**Assigned task:** Please transcribe only the lines that run from the line bearing "Task: Click the BEST" to the end of the entries, keeping both end lines. Skip the pictures.

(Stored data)
=== Begin Enclosure ===

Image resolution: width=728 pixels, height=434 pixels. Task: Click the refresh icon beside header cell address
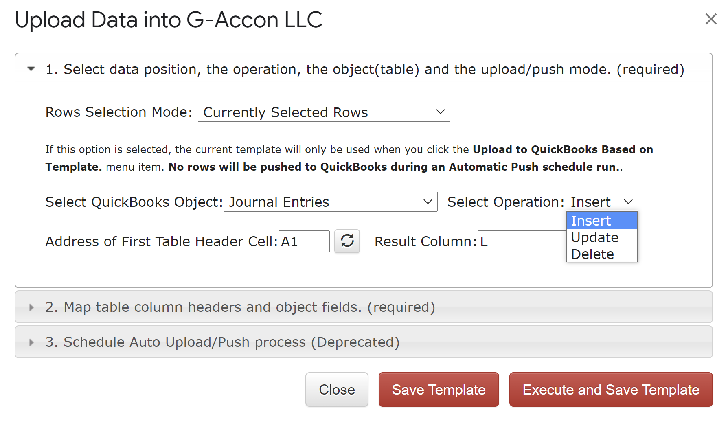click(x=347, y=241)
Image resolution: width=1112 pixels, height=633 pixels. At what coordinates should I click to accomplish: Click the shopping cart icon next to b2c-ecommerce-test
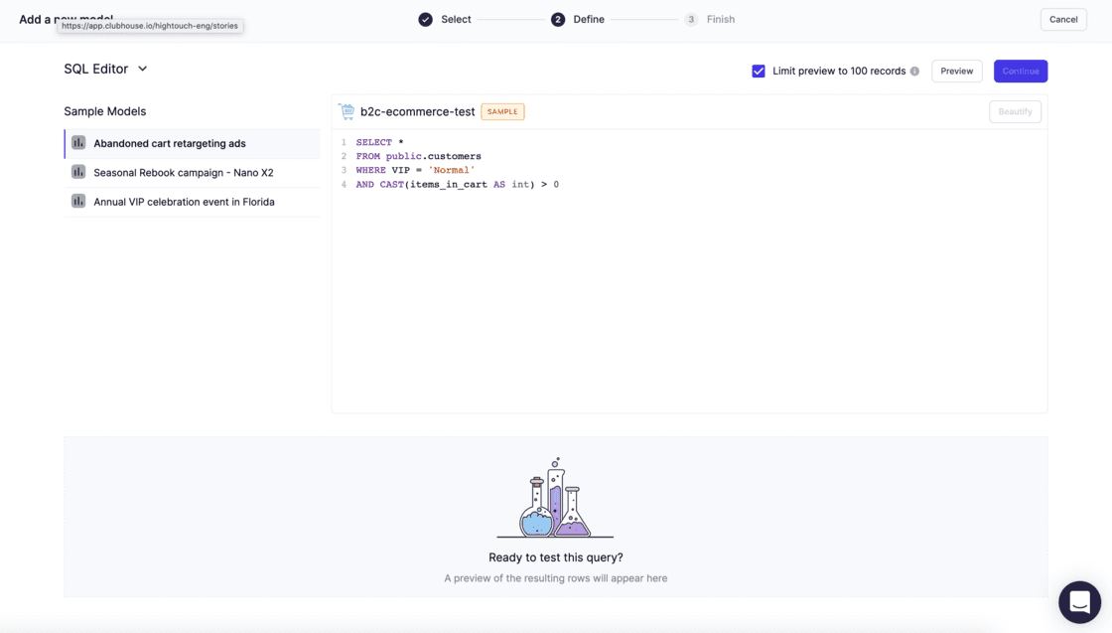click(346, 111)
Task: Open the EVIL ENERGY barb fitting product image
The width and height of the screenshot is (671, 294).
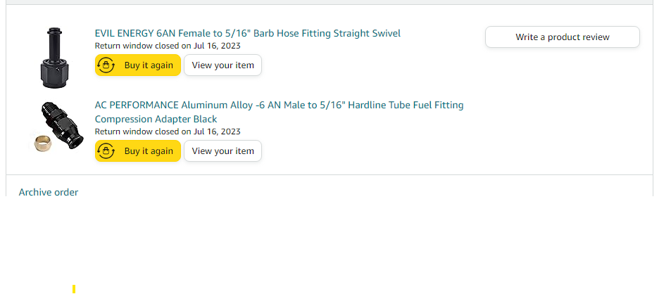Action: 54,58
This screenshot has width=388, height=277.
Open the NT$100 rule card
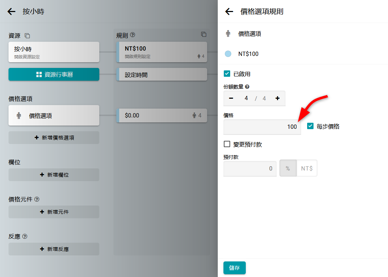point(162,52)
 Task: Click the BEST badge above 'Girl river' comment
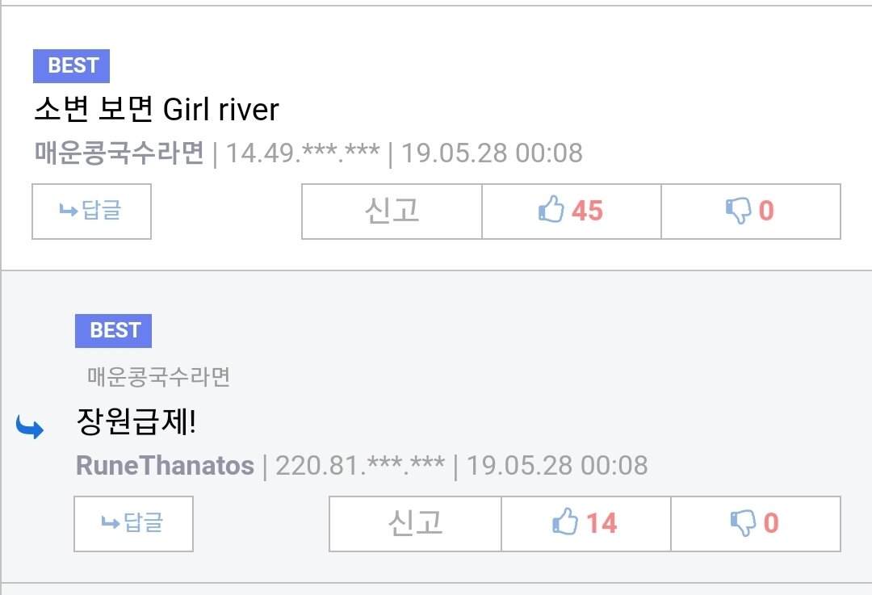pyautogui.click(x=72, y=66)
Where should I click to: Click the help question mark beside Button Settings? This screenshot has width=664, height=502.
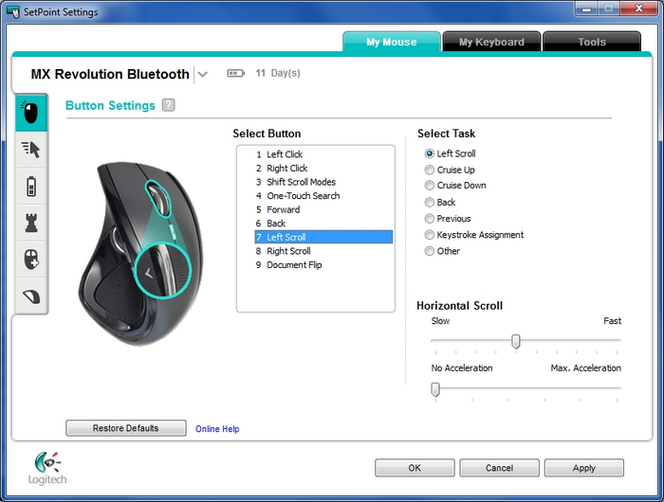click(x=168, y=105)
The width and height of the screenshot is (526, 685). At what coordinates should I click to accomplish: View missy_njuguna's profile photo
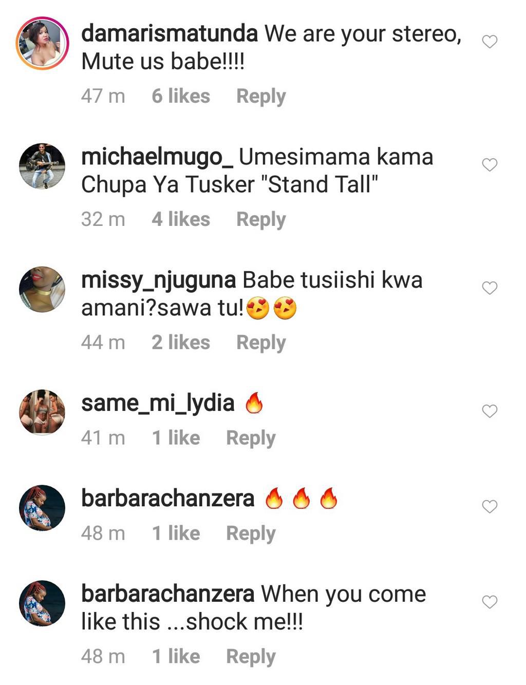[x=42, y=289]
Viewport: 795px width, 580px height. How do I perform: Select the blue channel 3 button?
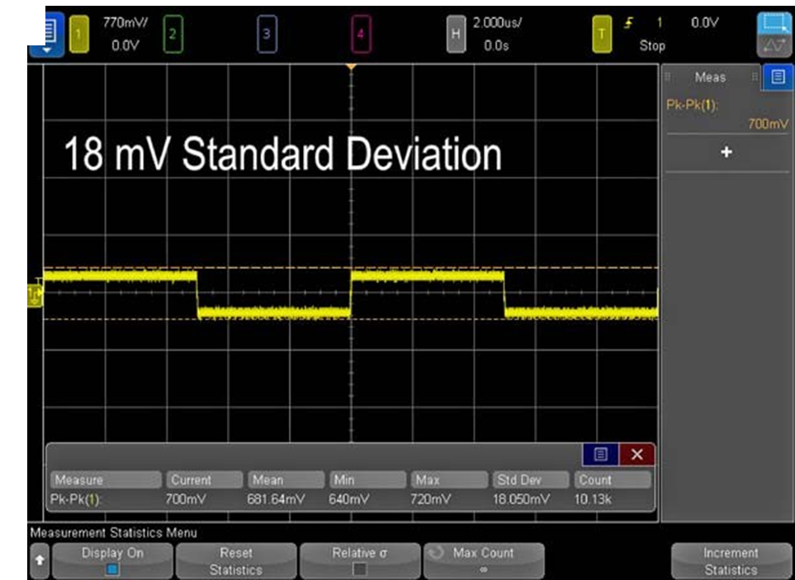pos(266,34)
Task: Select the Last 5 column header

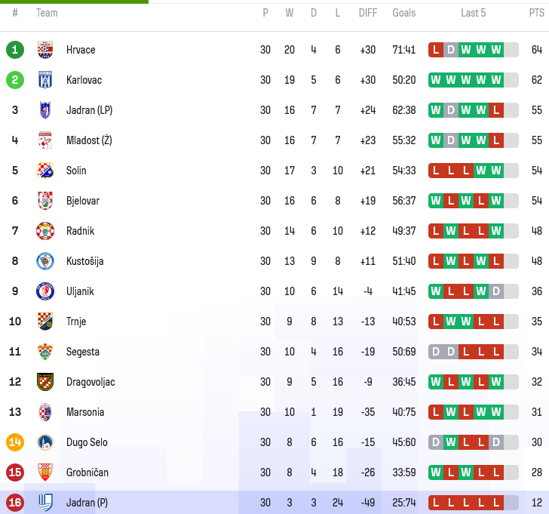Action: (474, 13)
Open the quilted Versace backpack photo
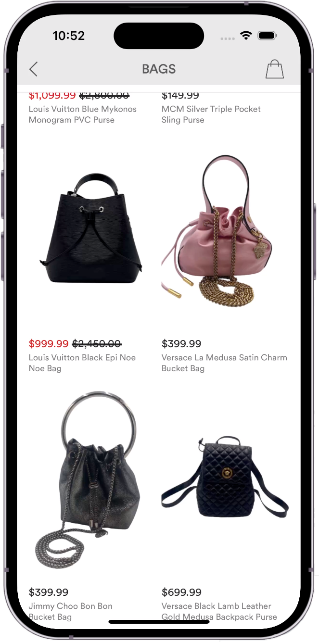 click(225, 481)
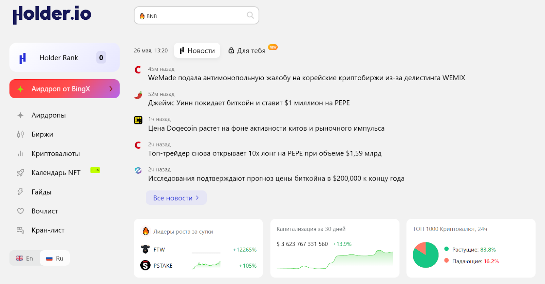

=== End Enclosure ===

**Answer box:**
 Task: Click the BEST badge above 'Girl river' comment
pyautogui.click(x=72, y=66)
Where should I click to: Click the help question mark beside Button Settings? This screenshot has width=664, height=502.
click(x=168, y=105)
The width and height of the screenshot is (526, 685). At what coordinates should I click to accomplish: View missy_njuguna's profile photo
[x=42, y=289]
Viewport: 795px width, 580px height. How do I perform: Select the blue channel 3 button?
pos(266,34)
Task: Select the Last 5 column header

Action: (474, 13)
Open the quilted Versace backpack photo
 click(225, 481)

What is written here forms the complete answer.